* _Dataset entries_
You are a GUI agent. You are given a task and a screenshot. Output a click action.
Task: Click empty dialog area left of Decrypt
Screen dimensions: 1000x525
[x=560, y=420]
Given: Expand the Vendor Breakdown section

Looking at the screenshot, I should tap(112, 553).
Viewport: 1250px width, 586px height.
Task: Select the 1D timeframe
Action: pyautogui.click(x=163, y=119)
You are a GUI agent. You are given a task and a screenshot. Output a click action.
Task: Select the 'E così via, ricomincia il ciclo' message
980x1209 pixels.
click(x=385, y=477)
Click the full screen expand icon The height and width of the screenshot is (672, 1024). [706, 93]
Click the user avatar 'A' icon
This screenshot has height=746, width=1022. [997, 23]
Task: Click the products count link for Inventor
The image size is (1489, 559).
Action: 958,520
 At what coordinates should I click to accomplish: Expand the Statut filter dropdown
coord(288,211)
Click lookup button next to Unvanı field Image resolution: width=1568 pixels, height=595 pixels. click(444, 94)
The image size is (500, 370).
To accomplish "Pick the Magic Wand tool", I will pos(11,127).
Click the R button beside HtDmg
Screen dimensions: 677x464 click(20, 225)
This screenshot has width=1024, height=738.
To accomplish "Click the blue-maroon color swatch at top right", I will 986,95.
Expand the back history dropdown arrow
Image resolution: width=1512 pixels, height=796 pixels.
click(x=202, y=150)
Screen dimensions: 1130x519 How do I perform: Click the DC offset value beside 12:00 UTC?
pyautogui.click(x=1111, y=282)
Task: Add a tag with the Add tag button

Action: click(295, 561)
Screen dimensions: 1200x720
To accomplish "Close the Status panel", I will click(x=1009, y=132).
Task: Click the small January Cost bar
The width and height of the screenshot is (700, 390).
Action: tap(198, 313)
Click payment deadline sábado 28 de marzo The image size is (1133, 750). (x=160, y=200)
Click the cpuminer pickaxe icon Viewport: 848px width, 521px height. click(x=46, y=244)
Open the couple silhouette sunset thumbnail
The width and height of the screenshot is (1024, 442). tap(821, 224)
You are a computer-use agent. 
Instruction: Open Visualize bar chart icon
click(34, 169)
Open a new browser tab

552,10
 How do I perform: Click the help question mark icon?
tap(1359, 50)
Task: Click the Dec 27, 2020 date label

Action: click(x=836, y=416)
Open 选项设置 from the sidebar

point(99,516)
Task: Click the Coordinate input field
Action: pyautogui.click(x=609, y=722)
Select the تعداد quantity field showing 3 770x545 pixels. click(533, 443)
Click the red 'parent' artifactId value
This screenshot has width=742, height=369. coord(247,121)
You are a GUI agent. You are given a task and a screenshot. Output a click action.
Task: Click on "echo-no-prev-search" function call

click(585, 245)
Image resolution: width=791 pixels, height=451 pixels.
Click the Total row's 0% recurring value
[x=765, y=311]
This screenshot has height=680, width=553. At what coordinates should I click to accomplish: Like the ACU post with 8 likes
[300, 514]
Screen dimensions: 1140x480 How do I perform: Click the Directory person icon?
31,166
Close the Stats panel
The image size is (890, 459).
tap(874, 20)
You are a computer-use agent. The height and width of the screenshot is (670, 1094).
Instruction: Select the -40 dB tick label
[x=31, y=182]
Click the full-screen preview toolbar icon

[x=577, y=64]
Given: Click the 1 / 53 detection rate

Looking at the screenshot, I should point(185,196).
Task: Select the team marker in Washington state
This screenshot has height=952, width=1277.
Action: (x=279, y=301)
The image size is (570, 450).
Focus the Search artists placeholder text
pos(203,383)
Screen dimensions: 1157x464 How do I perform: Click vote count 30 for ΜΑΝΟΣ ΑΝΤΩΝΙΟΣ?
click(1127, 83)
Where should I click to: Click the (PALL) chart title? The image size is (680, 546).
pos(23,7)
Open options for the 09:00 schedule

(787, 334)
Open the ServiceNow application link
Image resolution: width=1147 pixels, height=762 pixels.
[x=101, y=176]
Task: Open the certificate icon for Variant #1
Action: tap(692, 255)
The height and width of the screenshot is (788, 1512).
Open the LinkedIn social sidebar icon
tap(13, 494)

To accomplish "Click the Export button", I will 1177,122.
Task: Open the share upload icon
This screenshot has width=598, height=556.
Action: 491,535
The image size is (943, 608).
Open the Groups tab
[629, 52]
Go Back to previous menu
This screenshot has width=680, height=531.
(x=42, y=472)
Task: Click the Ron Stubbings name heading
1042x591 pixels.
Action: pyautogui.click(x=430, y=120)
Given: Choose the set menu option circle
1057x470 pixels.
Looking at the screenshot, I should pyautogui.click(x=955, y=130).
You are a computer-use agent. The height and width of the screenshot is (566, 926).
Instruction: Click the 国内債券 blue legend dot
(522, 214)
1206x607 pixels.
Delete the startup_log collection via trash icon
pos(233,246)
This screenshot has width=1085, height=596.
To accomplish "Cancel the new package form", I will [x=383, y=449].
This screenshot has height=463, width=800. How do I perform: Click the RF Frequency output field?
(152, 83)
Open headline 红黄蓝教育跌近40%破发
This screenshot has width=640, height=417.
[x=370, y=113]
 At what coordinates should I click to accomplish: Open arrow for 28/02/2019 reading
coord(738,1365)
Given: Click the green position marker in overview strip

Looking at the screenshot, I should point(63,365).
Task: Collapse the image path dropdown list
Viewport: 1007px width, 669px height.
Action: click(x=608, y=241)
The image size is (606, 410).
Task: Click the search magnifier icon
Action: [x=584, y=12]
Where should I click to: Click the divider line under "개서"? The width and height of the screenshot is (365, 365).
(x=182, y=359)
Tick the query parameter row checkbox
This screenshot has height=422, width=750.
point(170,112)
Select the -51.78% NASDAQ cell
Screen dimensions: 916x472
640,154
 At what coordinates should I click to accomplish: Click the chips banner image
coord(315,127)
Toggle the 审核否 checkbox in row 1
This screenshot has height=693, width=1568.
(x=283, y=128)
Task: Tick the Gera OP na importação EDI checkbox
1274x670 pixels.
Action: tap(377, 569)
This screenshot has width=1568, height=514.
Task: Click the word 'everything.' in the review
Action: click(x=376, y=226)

* _Work item_
Set down every record above exactly as written.

* _Result for this exercise_
You are a GUI agent. You are given a task and a screenshot. Output a click action.
Task: Click empty dialog area left of Decrypt
Screen dimensions: 1000x525
[x=560, y=420]
Given: Expand the Vendor Breakdown section

Looking at the screenshot, I should tap(112, 553).
Viewport: 1250px width, 586px height.
Task: Select the 1D timeframe
Action: pyautogui.click(x=163, y=119)
You are a GUI agent. You are given a task and a screenshot. Output a click action.
Task: Select the 'E così via, ricomincia il ciclo' message
980x1209 pixels.
click(x=385, y=477)
Click the full screen expand icon The height and width of the screenshot is (672, 1024). [706, 93]
Click the user avatar 'A' icon
This screenshot has height=746, width=1022. [997, 23]
Task: Click the products count link for Inventor
The image size is (1489, 559).
Action: 958,520
 At what coordinates should I click to accomplish: Expand the Statut filter dropdown
coord(288,211)
Click lookup button next to Unvanı field Image resolution: width=1568 pixels, height=595 pixels. click(444, 94)
The image size is (500, 370).
To accomplish "Pick the Magic Wand tool", I will pos(11,127).
Click the R button beside HtDmg
Screen dimensions: 677x464 click(20, 225)
This screenshot has width=1024, height=738.
To accomplish "Click the blue-maroon color swatch at top right", I will 986,95.
Expand the back history dropdown arrow
Image resolution: width=1512 pixels, height=796 pixels.
click(x=202, y=150)
Screen dimensions: 1130x519 How do I perform: Click the DC offset value beside 12:00 UTC?
pyautogui.click(x=1111, y=282)
Task: Add a tag with the Add tag button

Action: click(295, 561)
Screen dimensions: 1200x720
To accomplish "Close the Status panel", I will click(x=1009, y=132).
Task: Click the small January Cost bar
The width and height of the screenshot is (700, 390).
Action: tap(198, 313)
Click payment deadline sábado 28 de marzo The image size is (1133, 750). (x=160, y=200)
Click the cpuminer pickaxe icon Viewport: 848px width, 521px height. click(x=46, y=244)
Open the couple silhouette sunset thumbnail
The width and height of the screenshot is (1024, 442). tap(821, 224)
You are a computer-use agent. 
Instruction: Open Visualize bar chart icon
click(34, 169)
Open a new browser tab

552,10
 How do I perform: Click the help question mark icon?
tap(1359, 50)
Task: Click the Dec 27, 2020 date label

Action: click(x=836, y=416)
Open 选项设置 from the sidebar

point(99,516)
Task: Click the Coordinate input field
Action: pyautogui.click(x=609, y=722)
Select the تعداد quantity field showing 3 770x545 pixels. click(533, 443)
Click the red 'parent' artifactId value
This screenshot has width=742, height=369. coord(247,121)
You are a GUI agent. You are given a task and a screenshot. Output a click action.
Task: Click on "echo-no-prev-search" function call

click(585, 245)
Image resolution: width=791 pixels, height=451 pixels.
Click the Total row's 0% recurring value
[x=765, y=311]
This screenshot has height=680, width=553. At what coordinates should I click to accomplish: Like the ACU post with 8 likes
[300, 514]
Screen dimensions: 1140x480 How do I perform: Click the Directory person icon?
31,166
Close the Stats panel
The image size is (890, 459).
tap(874, 20)
You are a computer-use agent. The height and width of the screenshot is (670, 1094).
Instruction: Select the -40 dB tick label
[x=31, y=182]
Click the full-screen preview toolbar icon

[x=577, y=64]
Given: Click the 1 / 53 detection rate

Looking at the screenshot, I should point(185,196).
Task: Select the team marker in Washington state
This screenshot has height=952, width=1277.
Action: (x=279, y=301)
The image size is (570, 450).
Focus the Search artists placeholder text
pos(203,383)
Screen dimensions: 1157x464 How do I perform: Click vote count 30 for ΜΑΝΟΣ ΑΝΤΩΝΙΟΣ?
click(1127, 83)
Where should I click to: Click the (PALL) chart title? The image size is (680, 546).
pos(23,7)
Open options for the 09:00 schedule

(787, 334)
Open the ServiceNow application link
Image resolution: width=1147 pixels, height=762 pixels.
[x=101, y=176]
Task: Open the certificate icon for Variant #1
Action: tap(692, 255)
The height and width of the screenshot is (788, 1512).
Open the LinkedIn social sidebar icon
tap(13, 494)

To accomplish "Click the Export button", I will 1177,122.
Task: Open the share upload icon
This screenshot has width=598, height=556.
Action: 491,535
The image size is (943, 608).
Open the Groups tab
[629, 52]
Go Back to previous menu
This screenshot has width=680, height=531.
(x=42, y=472)
Task: Click the Ron Stubbings name heading
1042x591 pixels.
Action: pyautogui.click(x=430, y=120)
Given: Choose the set menu option circle
1057x470 pixels.
Looking at the screenshot, I should pyautogui.click(x=955, y=130).
You are a computer-use agent. The height and width of the screenshot is (566, 926).
Instruction: Click the 国内債券 blue legend dot
(522, 214)
1206x607 pixels.
Delete the startup_log collection via trash icon
pos(233,246)
This screenshot has width=1085, height=596.
To accomplish "Cancel the new package form", I will [x=383, y=449].
This screenshot has height=463, width=800. How do I perform: Click the RF Frequency output field?
(152, 83)
Open headline 红黄蓝教育跌近40%破发
This screenshot has width=640, height=417.
[x=370, y=113]
 At what coordinates should I click to accomplish: Open arrow for 28/02/2019 reading
coord(738,1365)
Given: Click the green position marker in overview strip

Looking at the screenshot, I should point(63,365).
Task: Collapse the image path dropdown list
Viewport: 1007px width, 669px height.
Action: click(x=608, y=241)
The image size is (606, 410).
Task: Click the search magnifier icon
Action: [x=584, y=12]
Where should I click to: Click the divider line under "개서"? The width and height of the screenshot is (365, 365).
(x=182, y=359)
Tick the query parameter row checkbox
This screenshot has height=422, width=750.
point(170,112)
Select the -51.78% NASDAQ cell
Screen dimensions: 916x472
640,154
 At what coordinates should I click to accomplish: Click the chips banner image
coord(315,127)
Toggle the 审核否 checkbox in row 1
This screenshot has height=693, width=1568.
(x=283, y=128)
Task: Tick the Gera OP na importação EDI checkbox
1274x670 pixels.
Action: tap(377, 569)
This screenshot has width=1568, height=514.
Task: Click the word 'everything.' in the review
Action: click(x=376, y=226)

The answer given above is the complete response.